* **JOB**
List every line in the records below that contains the word "height".

* **GIVEN RECORDS**
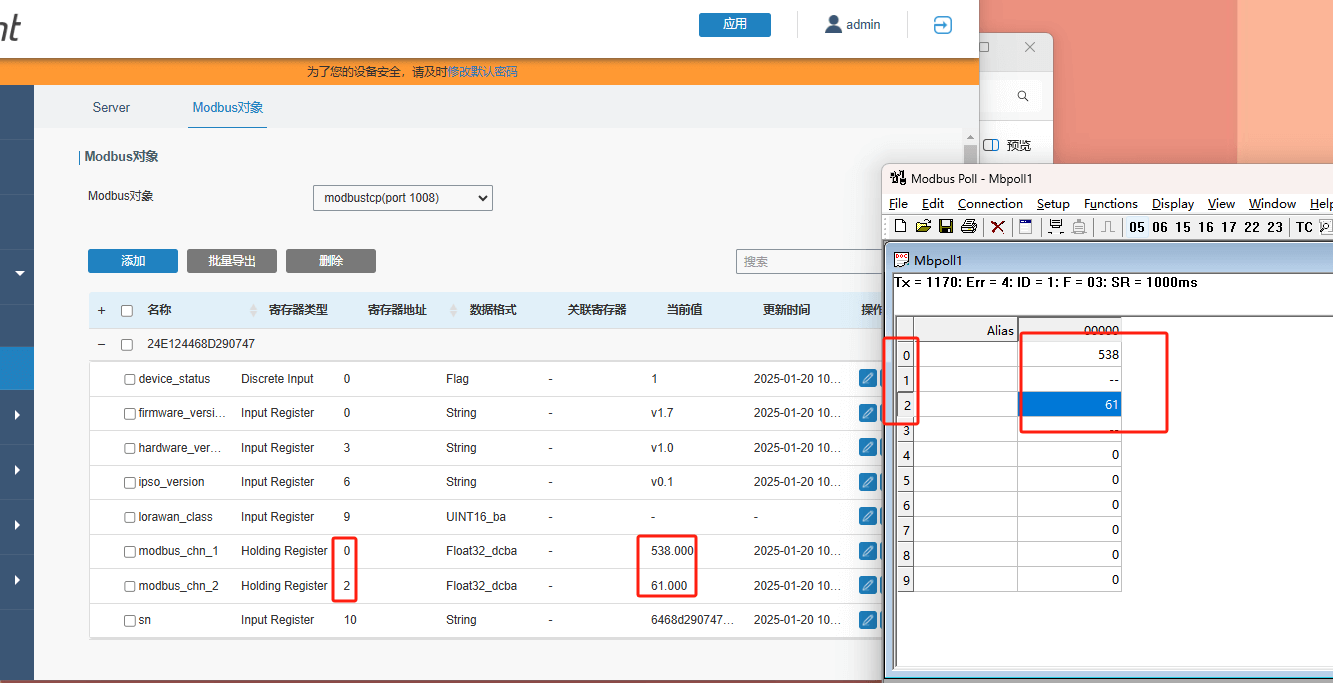Follow the 修改默认密码 link in the banner
Screen dimensions: 1333x683
[482, 72]
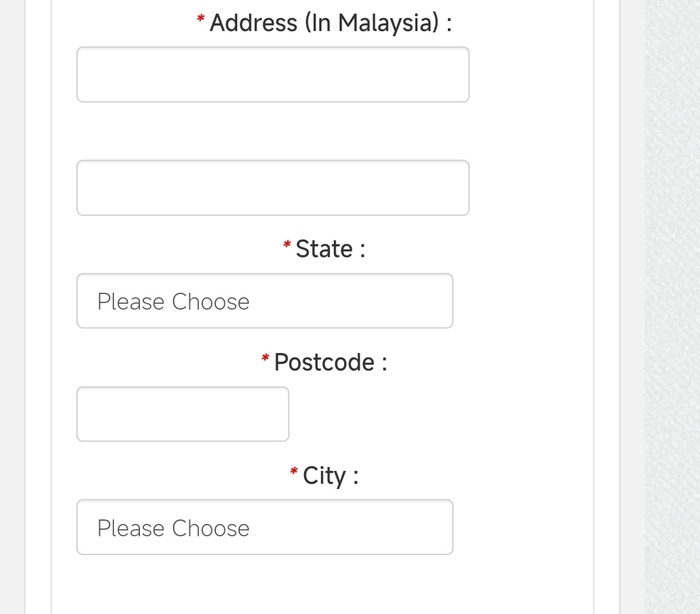Click the red asterisk beside Address label
The width and height of the screenshot is (700, 614).
click(x=201, y=20)
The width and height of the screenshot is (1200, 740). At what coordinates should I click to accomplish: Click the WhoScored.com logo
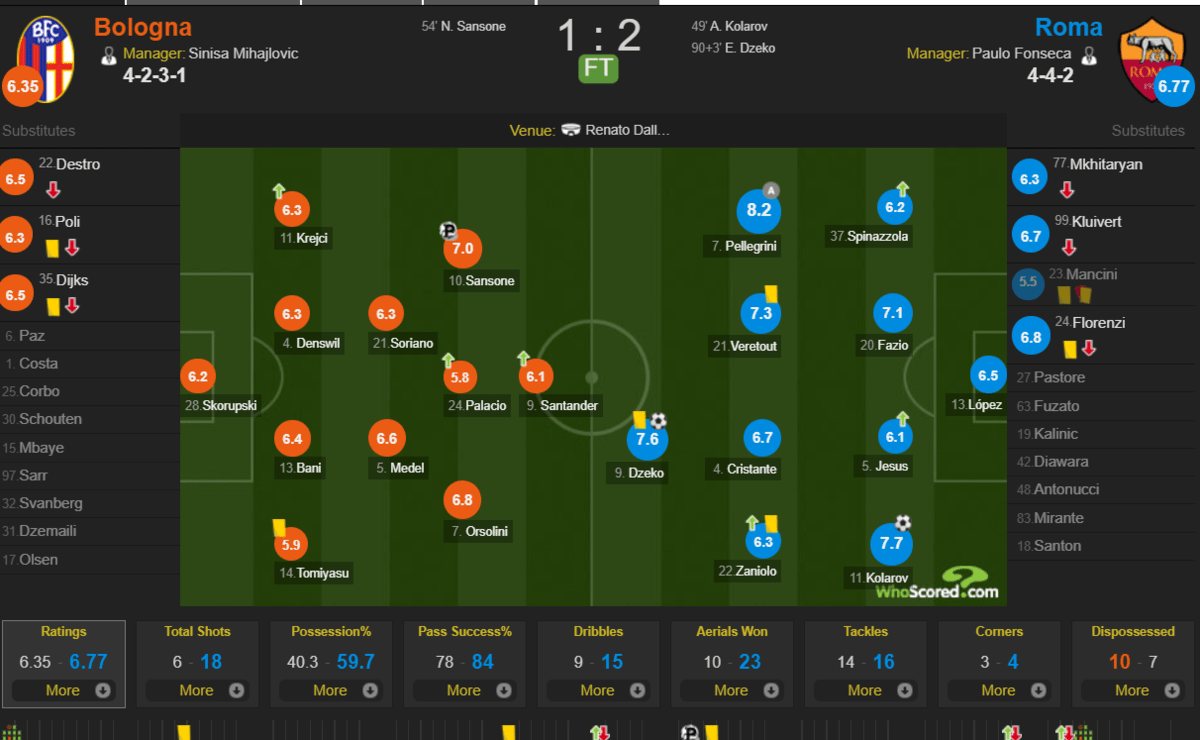pos(937,583)
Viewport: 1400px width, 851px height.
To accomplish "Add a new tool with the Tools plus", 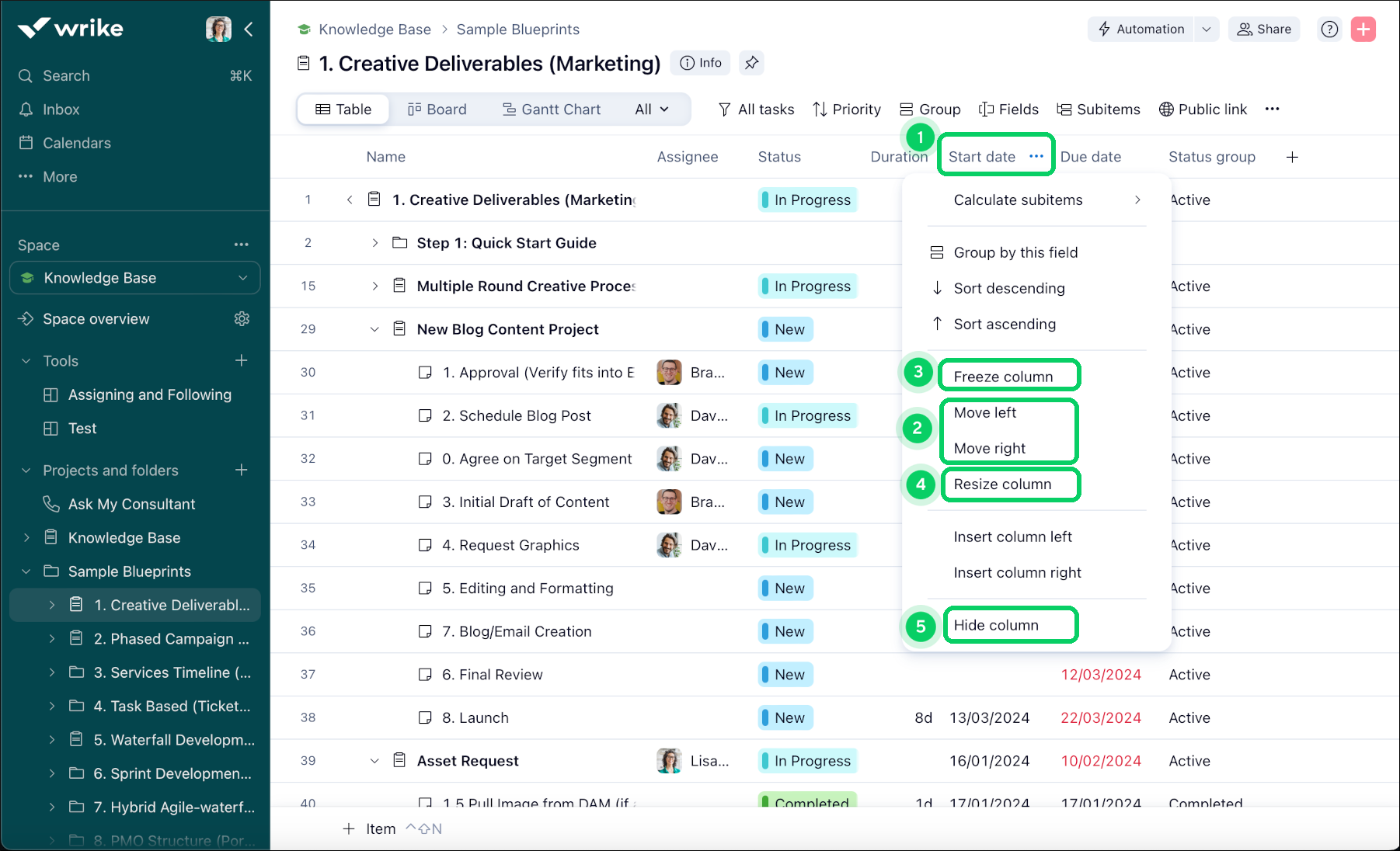I will pos(242,360).
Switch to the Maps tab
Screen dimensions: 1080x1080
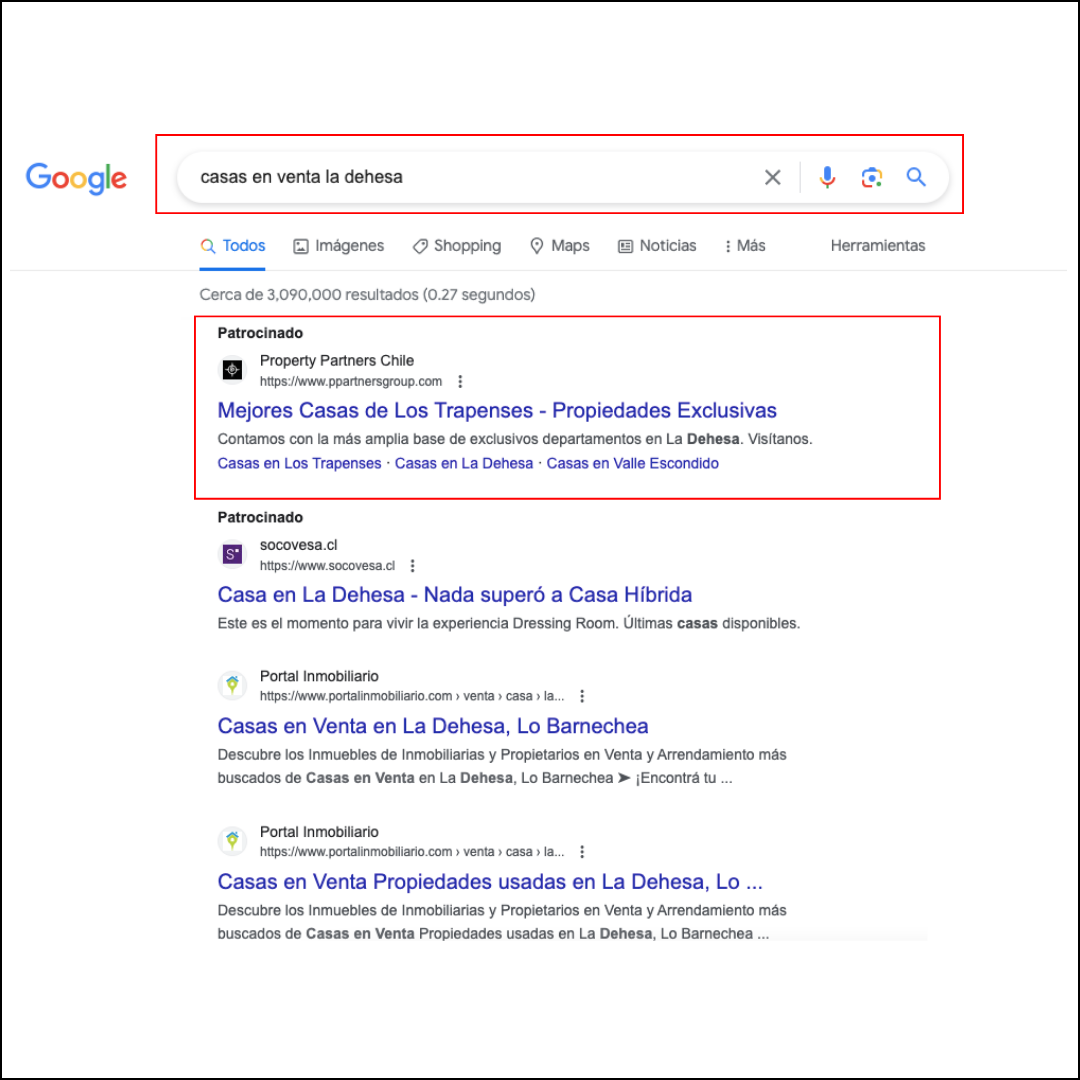(559, 246)
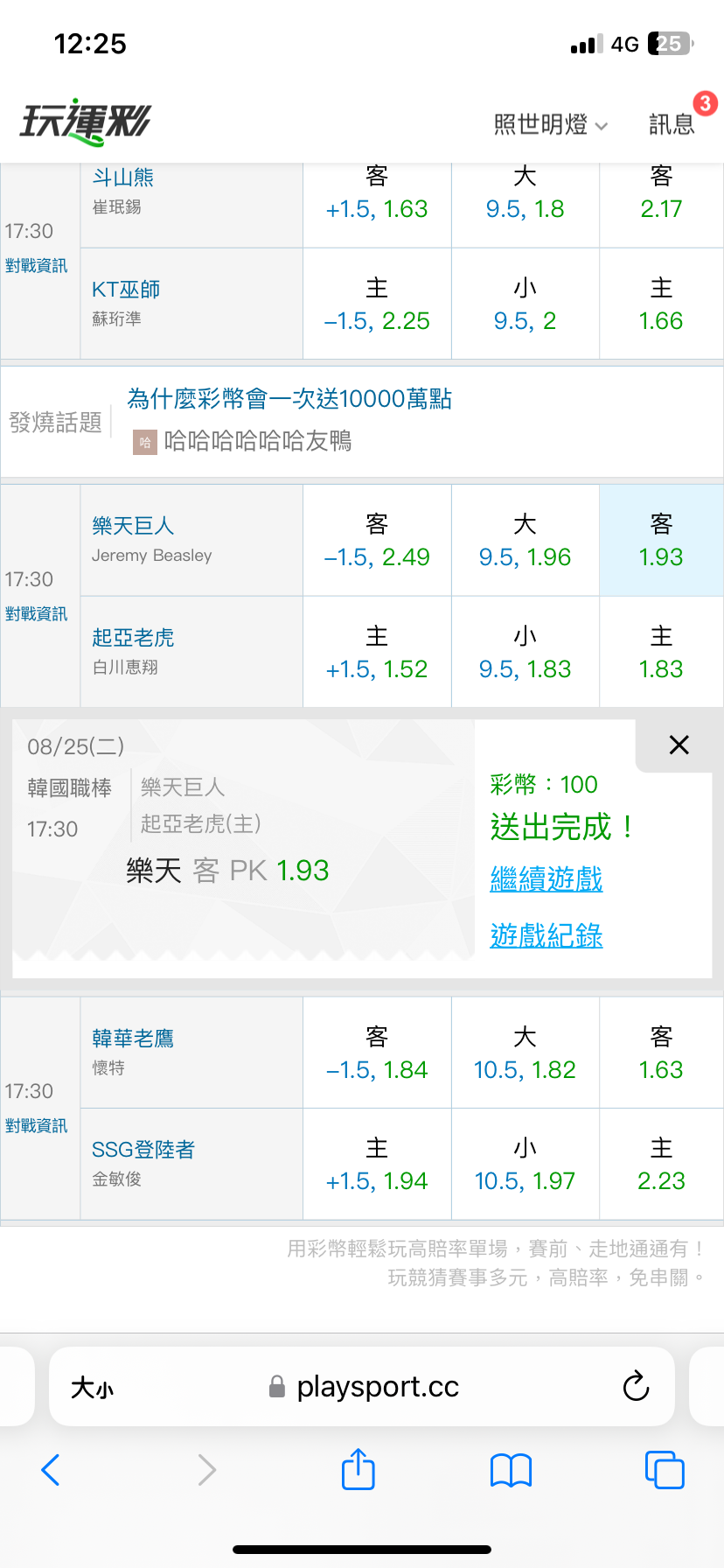Select 起亞老虎 主 1.83 odds cell
Screen dimensions: 724x1568
click(661, 652)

* **COMPLETED TASK**
The width and height of the screenshot is (700, 614).
The width and height of the screenshot is (1200, 740). At what coordinates should I click to accomplish: Click the WhoScored.com logo
Viewport: 1400px width, 851px height.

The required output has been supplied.